According to the Financial Express, the bill was passed in the wake of a self-imposed ban by Bangladeshi shrimp exporters due to a rejection of their products on safety grounds by the European Union.
In recent decades, the huge growth of aquaculture in Bangladesh has transformed the fishing industry into one driven by hatcheries. The growth in hatcheries, which now account for about 40 percent of Bangladesh’s fish supply, also spurred a huge growth in the demand for fish feed. The feed companies, scrambling and lacking experts, produced poor quality feed often containing chemicals harmful to human health.
When prawn and shrimp exports were denied by the European Union, farmers realized the undesirable quality of the food and enforced a self-imposed ban on exports.
Seafood, one of the country’s major export industries, makes up a large percentage of the Bangladeshi economy.
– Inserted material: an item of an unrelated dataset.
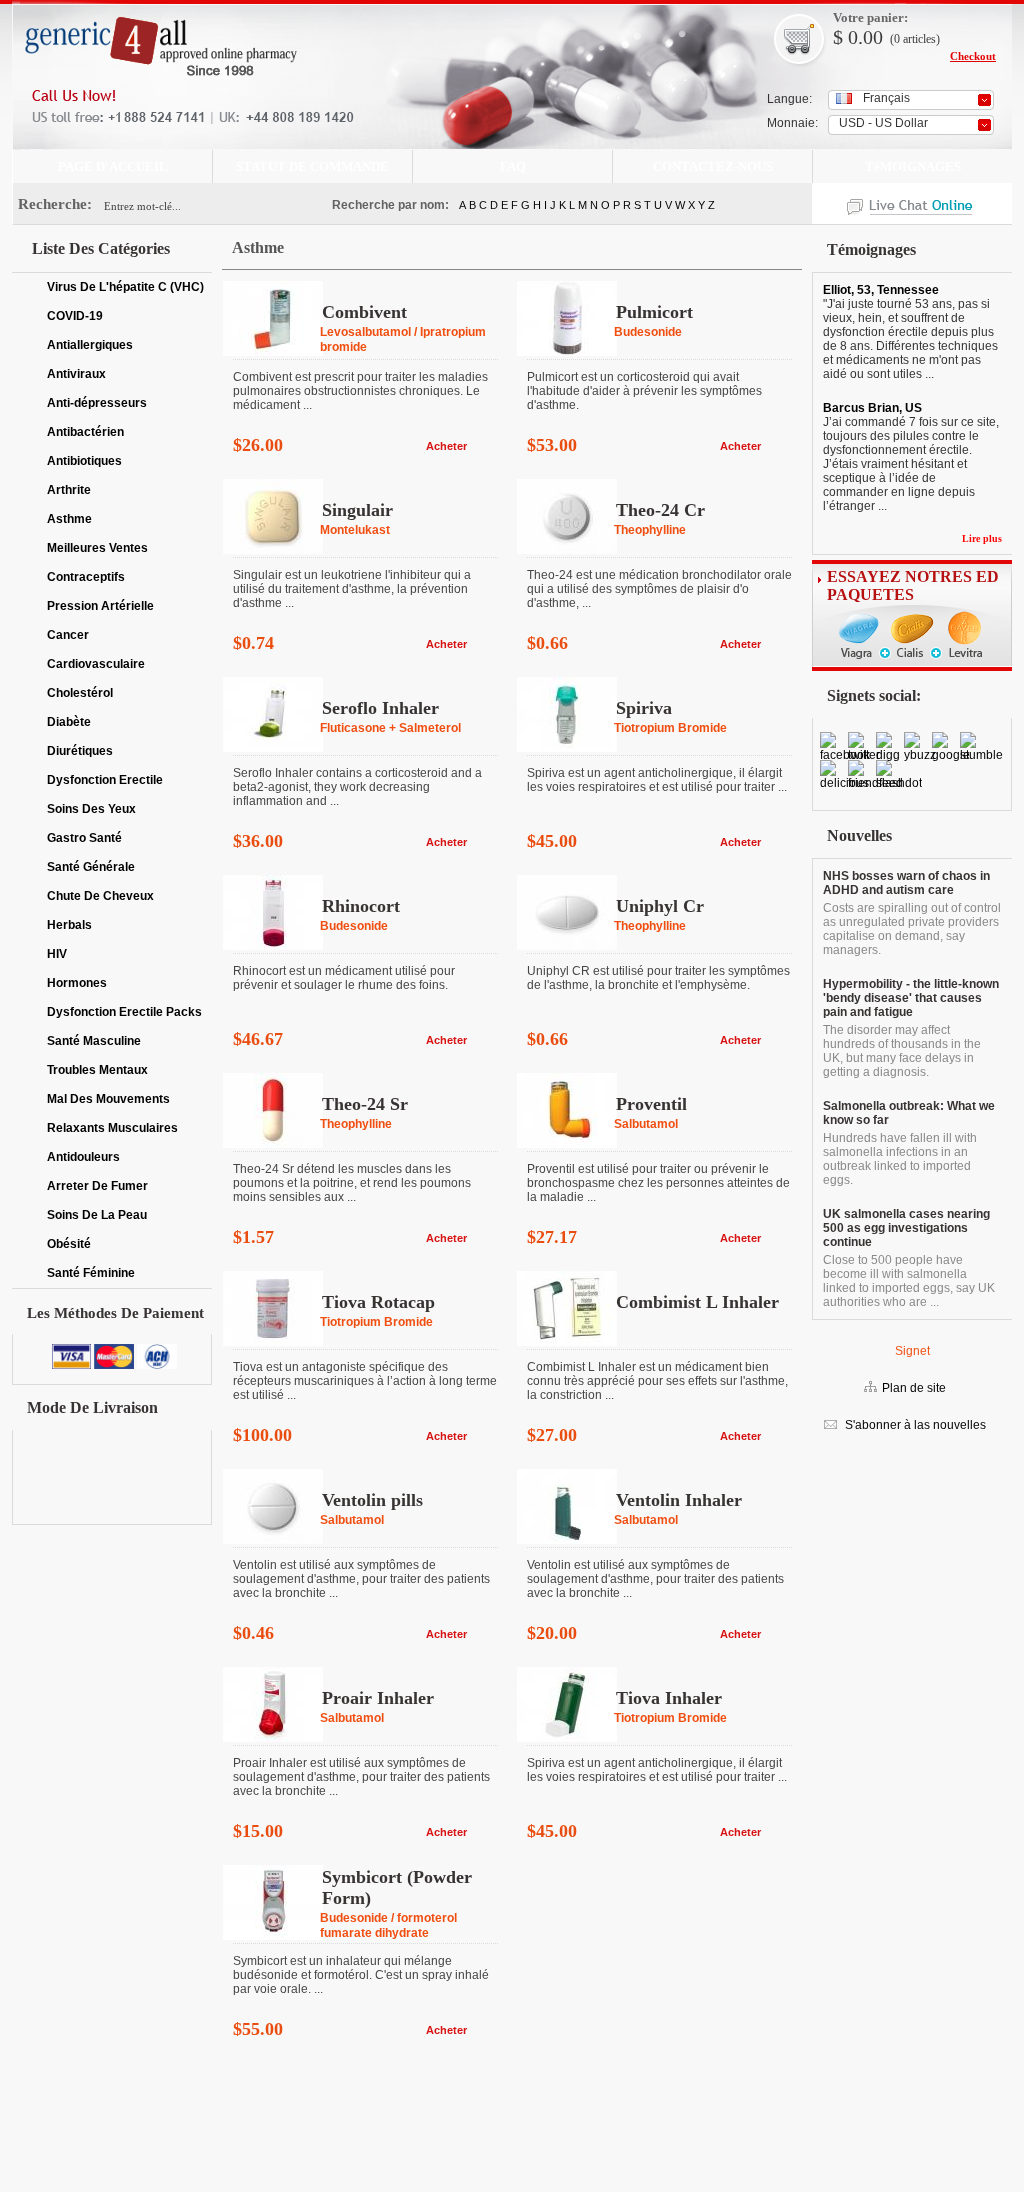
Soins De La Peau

Importing European countries include England, Germany, Belgium and France.
In response to the rejection of aquaculture export items, Fisheries and Livestock Minister Abdul Latif Biswas proposed the bill, which parliament passed by voice vote amid the absence of the main opposition party, BNP, and its allies.
“On Monday, a team of EU inspectors came to inquire what measures we took to check chemical presence in shrimp,” Mr. Biswas said as he proposed to draft the legislation. According to Mr. Biswas, the bill will require the government to set quality standards for animal feed which producers and traders must follow.
The bill says all businessmen involved in production, import, marketing and sale of fish or animal feed will have to obtain licenses from the government before they may legally profit from feed.
Anyone violating the rules or law contained within the bill would stand trial.
“We cannot maintain the safety standard of fish and animal feed due to the absence of this law,” Mr. Biswas said upon the bill’s introduction. “This obstacle has stood in the way of exporting shrimp and aggravated the standard of food prepared from fish and meat.”
The European Union issued a rapid alert notification on Bangladeshi shrimp last year because of unauthorized antibiotics found in the product, he said.
“We think fish and animal feeds were the sources of any injurious ingredients in our exported fish and seafood,” Mr. Biswas concluded.